Our dashboard doesn't use vendor/ because:

  1. The files are already committedpico.min.css, htmx.min.js, and alpine.min.js live in static/css/ and static/js/ directly. Having a separate vendor/ directory is just an organizational choice, not a technical requirement.

  2. This is a local dev tool — we only have 3 small vendored files. A vendor/ directory makes sense when you have dozens of third-party assets and want to separate them from your own code.

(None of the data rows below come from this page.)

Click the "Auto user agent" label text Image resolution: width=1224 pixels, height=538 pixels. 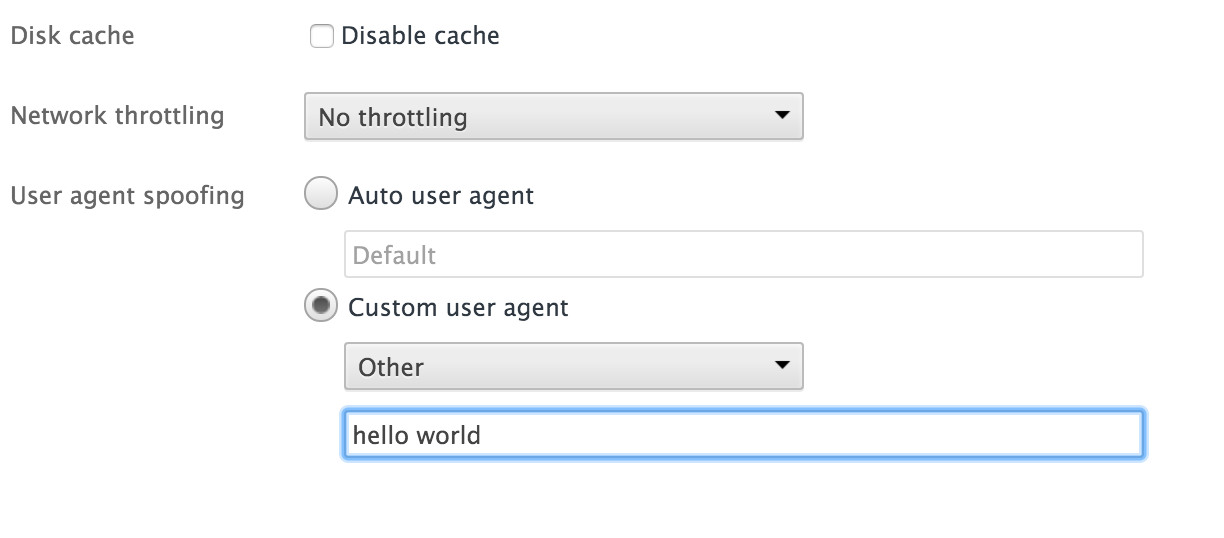441,195
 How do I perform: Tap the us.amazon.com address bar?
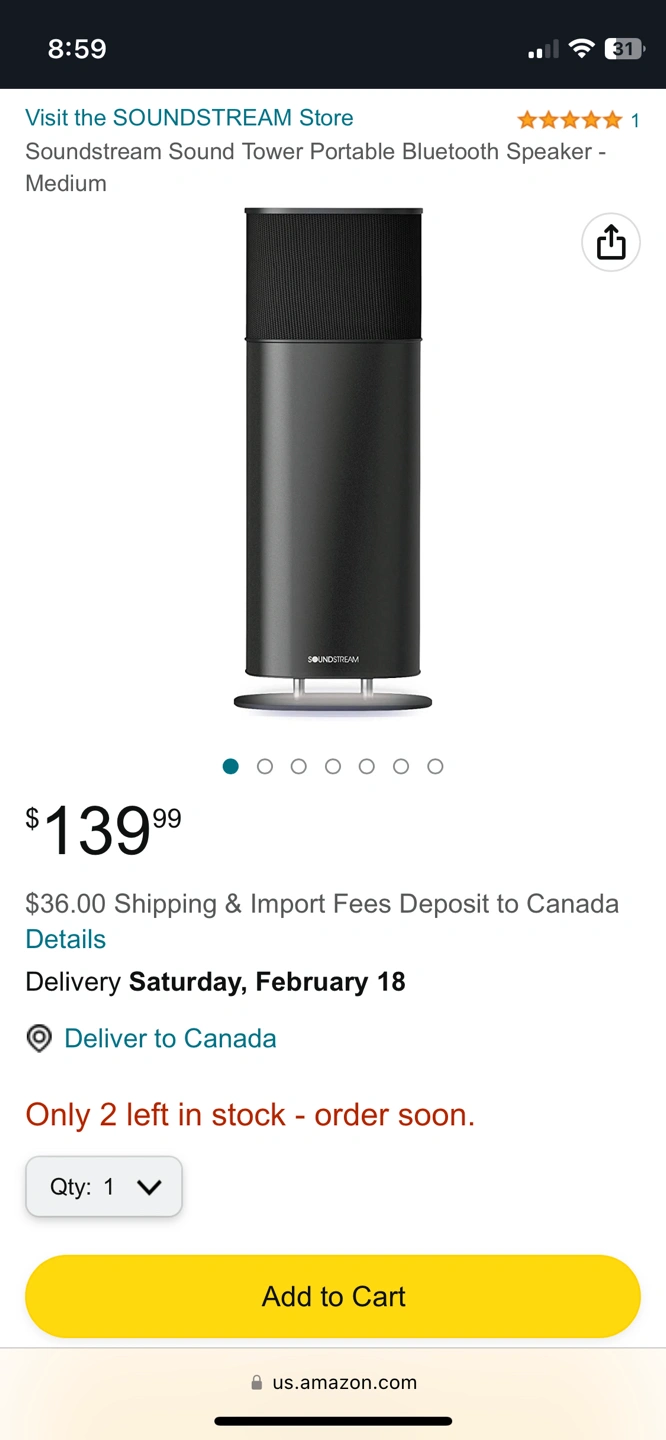[x=344, y=1383]
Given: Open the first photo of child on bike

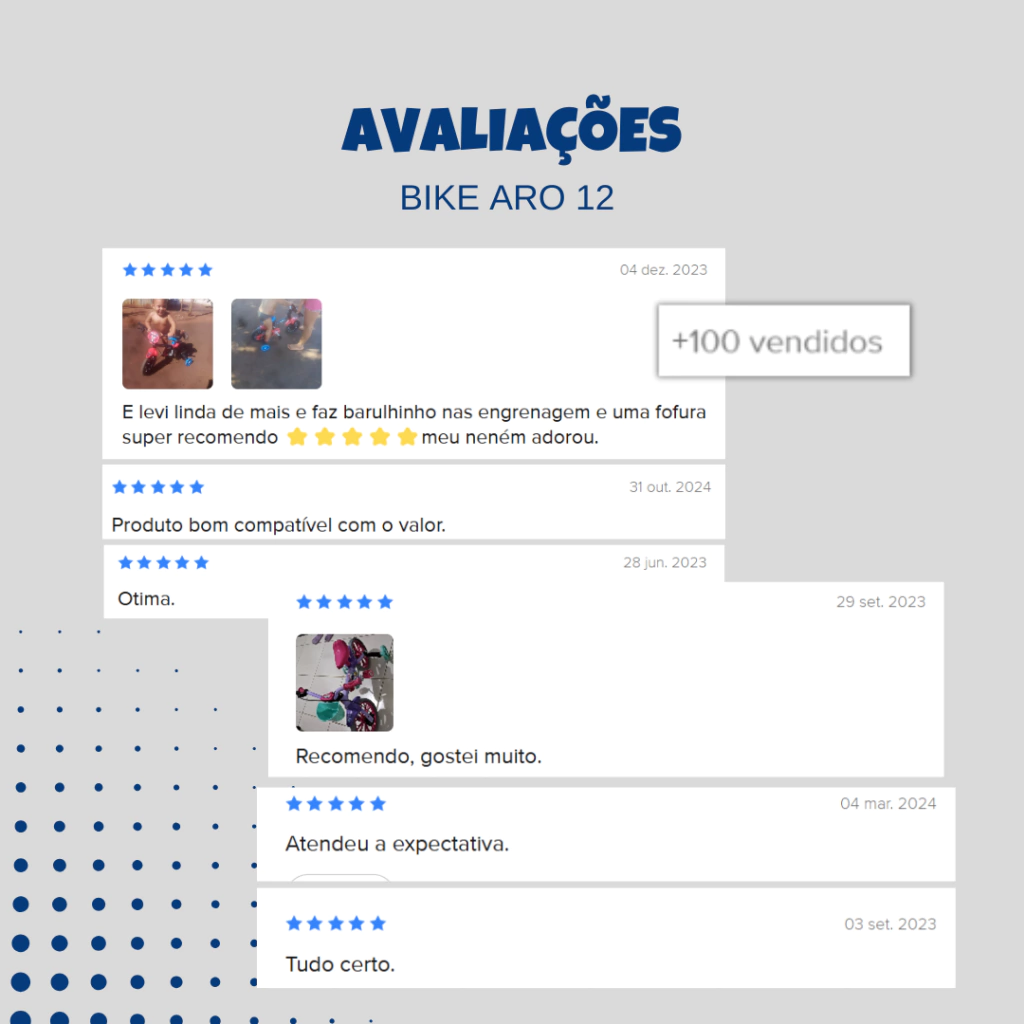Looking at the screenshot, I should (x=168, y=344).
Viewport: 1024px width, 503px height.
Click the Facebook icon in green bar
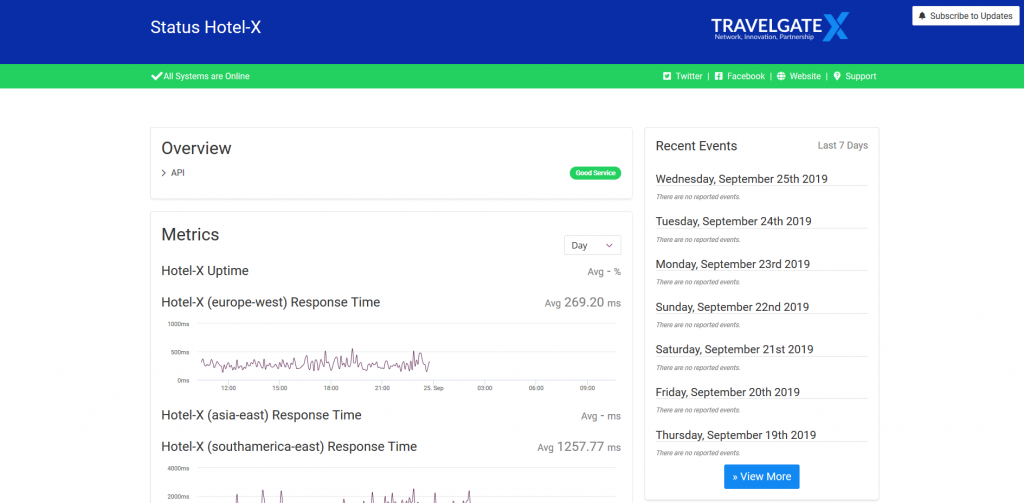[x=719, y=76]
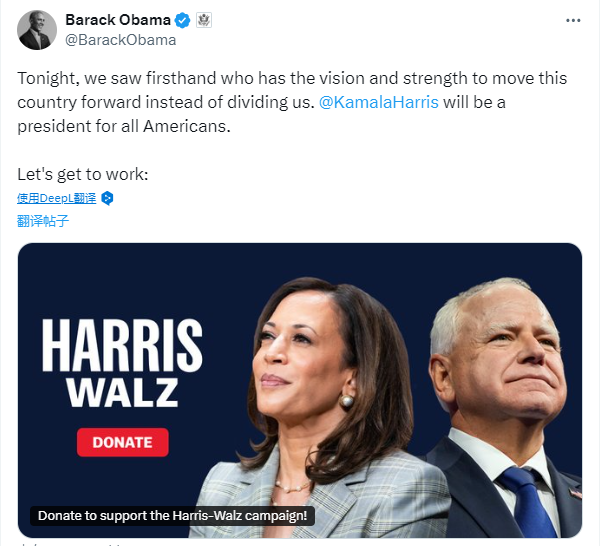Open the @KamalaHarris mention link
The width and height of the screenshot is (600, 546).
(x=378, y=102)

  3. No build pipeline — there's no npm, no bundler, no node_modules. The vendored files are downloaded once and committed. A vendor/ directory usually implies a dependency management process (npm install → vendor/).

  4. Convention varies:

  5. vendor/ — common in Go, PHP, Ruby
  6. static/vendor/ — common in Django/Flask projects
  7. node_modules/ — JavaScript ecosystem (gitignored, not vendored)
  8. Flat static/ — simpler, fine for small projects

If the dashboard grew to include many third-party libraries, reorganizing to static/vendor/css/ and static/vendor/js/ vs static/css/ and static/js/ would be reasonable.


Key Takeaways

  1. Web apps = server + framework + templates + static files + data layer
  2. FastAPI is the framework (routing, request handling)
  3. Uvicorn is the server (listens on a port, speaks HTTP)
  4. Jinja2 is the template engine (generates HTML from data + templates)
  5. HTMX enables partial page updates without writing JavaScript
  6. Alpine.js adds client-side interactivity declaratively
  7. PicoCSS makes semantic HTML look good without CSS classes
  8. The _env_collectors do the heavy lifting; the dashboard is just a web UI on top of an existing data collection system
  9. Everything runs locally on 127.0.0.1 — never exposed to the network
  10. Ctrl+C stops the server completely. No persistence, no background process.